Testicular androgen induces the synthesis of prostate specific antigen (PSA) in acinar epithelial cells of the prostate. We examined PSA activity in urine from 136 male children from birth up to 17 years of age. We detected PSA at various intervals in early infant urine over a period of 1–4 months. During this period, urinary secretion of testosterone (T) gradually declined, accompanied by 1 or more surges of T prior to a transient increase in PSA in urine from full- and preterm infants (67%, n = 6). Although mean urinary T concentrations during elevations of PSA in preterm infants were 3.1 and 5.6 times greater than in full-term infants and adults, the overall mean urinary PSA concentration of full and preterm infants was just 45% and 18% that of adults, respectively. PSA was not detected in children aged 0.3 to 9 years, after which a gradual increase in urinary PSA activity was observed after 10 years of age. Urinary PSA activity was markedly persistent after Tanner stage III pubertal development. To our knowledge, this is the first study to demonstrate an induction of PSA during early infancy by bioactive T in normally developing human males. We conclude that urinary PSA is a non-invasive, useful indicator for developmental studies from neonatal and adolescent males, which can be measured with a confirmatory semiquantitative PSA assay.

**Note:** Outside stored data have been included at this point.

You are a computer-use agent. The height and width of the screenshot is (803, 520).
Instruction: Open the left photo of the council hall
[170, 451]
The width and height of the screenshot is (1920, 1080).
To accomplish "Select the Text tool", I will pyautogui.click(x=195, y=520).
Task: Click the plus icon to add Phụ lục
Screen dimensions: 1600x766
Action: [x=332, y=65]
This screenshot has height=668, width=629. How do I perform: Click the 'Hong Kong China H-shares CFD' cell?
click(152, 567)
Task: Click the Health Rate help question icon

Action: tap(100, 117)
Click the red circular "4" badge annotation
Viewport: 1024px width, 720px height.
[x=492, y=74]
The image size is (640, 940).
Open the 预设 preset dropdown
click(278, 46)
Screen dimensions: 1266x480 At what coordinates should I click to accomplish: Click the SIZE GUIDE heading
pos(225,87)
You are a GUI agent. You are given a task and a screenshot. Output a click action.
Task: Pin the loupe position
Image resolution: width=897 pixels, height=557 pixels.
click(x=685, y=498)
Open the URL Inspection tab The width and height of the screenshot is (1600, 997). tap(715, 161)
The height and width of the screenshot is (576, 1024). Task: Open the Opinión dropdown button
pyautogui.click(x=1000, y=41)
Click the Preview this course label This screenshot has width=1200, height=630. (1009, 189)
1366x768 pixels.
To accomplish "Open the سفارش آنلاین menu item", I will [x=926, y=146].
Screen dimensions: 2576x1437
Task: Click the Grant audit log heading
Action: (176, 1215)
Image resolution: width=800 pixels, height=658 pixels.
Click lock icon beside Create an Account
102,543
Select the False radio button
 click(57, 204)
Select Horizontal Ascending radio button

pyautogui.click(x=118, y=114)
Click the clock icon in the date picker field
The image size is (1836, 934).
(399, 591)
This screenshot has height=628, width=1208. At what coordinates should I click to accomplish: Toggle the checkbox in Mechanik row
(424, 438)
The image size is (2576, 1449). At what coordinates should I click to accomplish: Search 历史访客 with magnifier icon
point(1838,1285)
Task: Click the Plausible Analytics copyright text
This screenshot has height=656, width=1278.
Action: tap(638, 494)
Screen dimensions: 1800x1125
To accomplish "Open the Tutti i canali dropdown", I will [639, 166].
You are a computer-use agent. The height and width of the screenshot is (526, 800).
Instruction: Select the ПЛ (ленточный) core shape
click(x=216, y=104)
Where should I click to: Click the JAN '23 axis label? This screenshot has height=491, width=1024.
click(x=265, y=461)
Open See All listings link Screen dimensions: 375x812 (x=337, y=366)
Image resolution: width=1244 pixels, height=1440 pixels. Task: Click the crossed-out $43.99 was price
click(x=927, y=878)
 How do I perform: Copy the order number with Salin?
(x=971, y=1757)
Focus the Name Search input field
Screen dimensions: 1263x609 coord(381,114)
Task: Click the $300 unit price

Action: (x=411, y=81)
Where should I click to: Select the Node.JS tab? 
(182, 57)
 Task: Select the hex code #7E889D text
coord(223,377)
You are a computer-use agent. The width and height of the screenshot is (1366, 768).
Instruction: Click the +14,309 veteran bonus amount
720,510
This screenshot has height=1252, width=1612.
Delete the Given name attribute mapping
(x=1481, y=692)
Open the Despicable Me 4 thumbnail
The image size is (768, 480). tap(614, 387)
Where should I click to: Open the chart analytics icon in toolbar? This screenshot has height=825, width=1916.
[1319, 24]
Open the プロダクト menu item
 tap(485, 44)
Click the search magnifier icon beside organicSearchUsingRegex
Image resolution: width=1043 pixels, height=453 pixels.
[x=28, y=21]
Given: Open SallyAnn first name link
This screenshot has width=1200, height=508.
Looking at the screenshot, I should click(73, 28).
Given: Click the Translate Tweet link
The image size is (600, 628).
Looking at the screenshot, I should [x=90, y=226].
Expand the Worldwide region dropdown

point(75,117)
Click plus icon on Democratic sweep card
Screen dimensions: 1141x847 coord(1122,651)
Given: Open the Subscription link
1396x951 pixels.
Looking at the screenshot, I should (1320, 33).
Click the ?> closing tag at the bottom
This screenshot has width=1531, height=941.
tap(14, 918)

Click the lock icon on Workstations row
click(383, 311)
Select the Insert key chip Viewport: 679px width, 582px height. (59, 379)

     Key words: Urine, infant, puberty



Androgen is required for the development of secondary sexual characteristics as well as development of the reproductive organs, and also influences the development of social sexual behavior (Mann and Fraser, 1996). Transitory testosterone (T) secretion occurs during early infancy following the appearance of luteinizing hormone (LH) and follicle-stimulating hormone (FSH). Work by several investigators has shown effects on testicular development, as well as on development of the external genitalia and sexual behavior, following administration of gonadotropin-releasing hormone (GnRH) agonists and antagonists in nonhuman primates (Mann et al, 1989; Mann et al, 1993; Wallen et al, 1995; Mann and Fraser, 1996; Brown et al, 1999). Although T surges during the first 3 months of life may influence the later onset of puberty in human males, direct evidence regarding the biological function of T during early infancy has yet to be established (Forester et al, 1974).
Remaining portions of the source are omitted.